EXERCISE:
Answer these questions from the forum thread, one per line:
1. What discount is expected if SF holds its May wishlist sale?
2. Which library does jbuhler say he loves but which can't do what EWC can do?
3. What did styledelk compare the purchase of the library to?

PROVIDED PASSAGE:
Assuming SF has their May wishlist sale, it will be 40% off then as well.


----------



## Robert_G (Feb 7, 2020)

jbuhler said:


> Those are very different libraries from EWC. I love Dominus Pro, but it can't do what EWC can do. (And vice versa is true as well.)



True enough.


----------



## styledelk (Feb 7, 2020)

I understand this library more and more with every interview or video with Eric Whitacre. The things he's attracted to in tones and clusters. His view of what music and sound and the human voice can do.

This is the most idiomatic to a composer a library can be. I treated the purchase like buying a PS4. None of the games on it are mine, but I want to live in them for awhile. This lets me do that.

I've made all of two pieces with it in a few months-- and maybe I feel like an imposter using it-- but it made me happy. All for it.


----------



## Mike Fox (Feb 7, 2020)

SUPPLIED MATERIAL:
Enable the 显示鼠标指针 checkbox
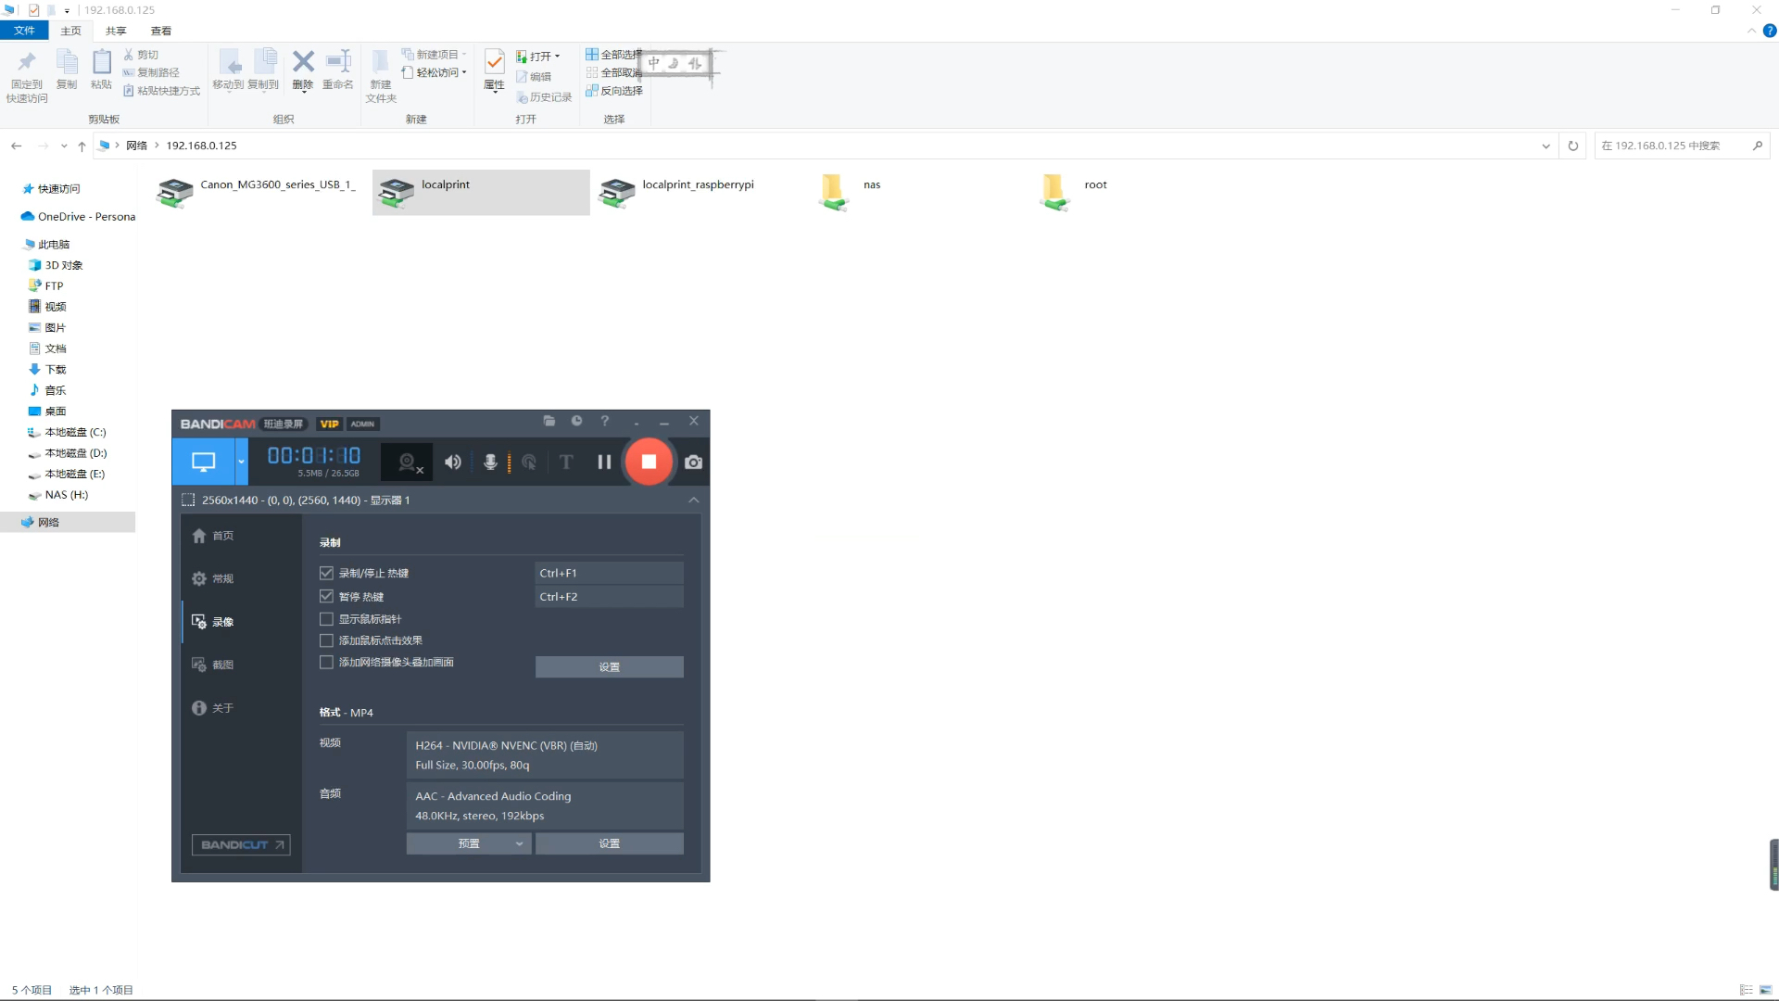click(326, 619)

FINAL RESULT:
1. 40% off
2. Dominus Pro
3. Buying a PS4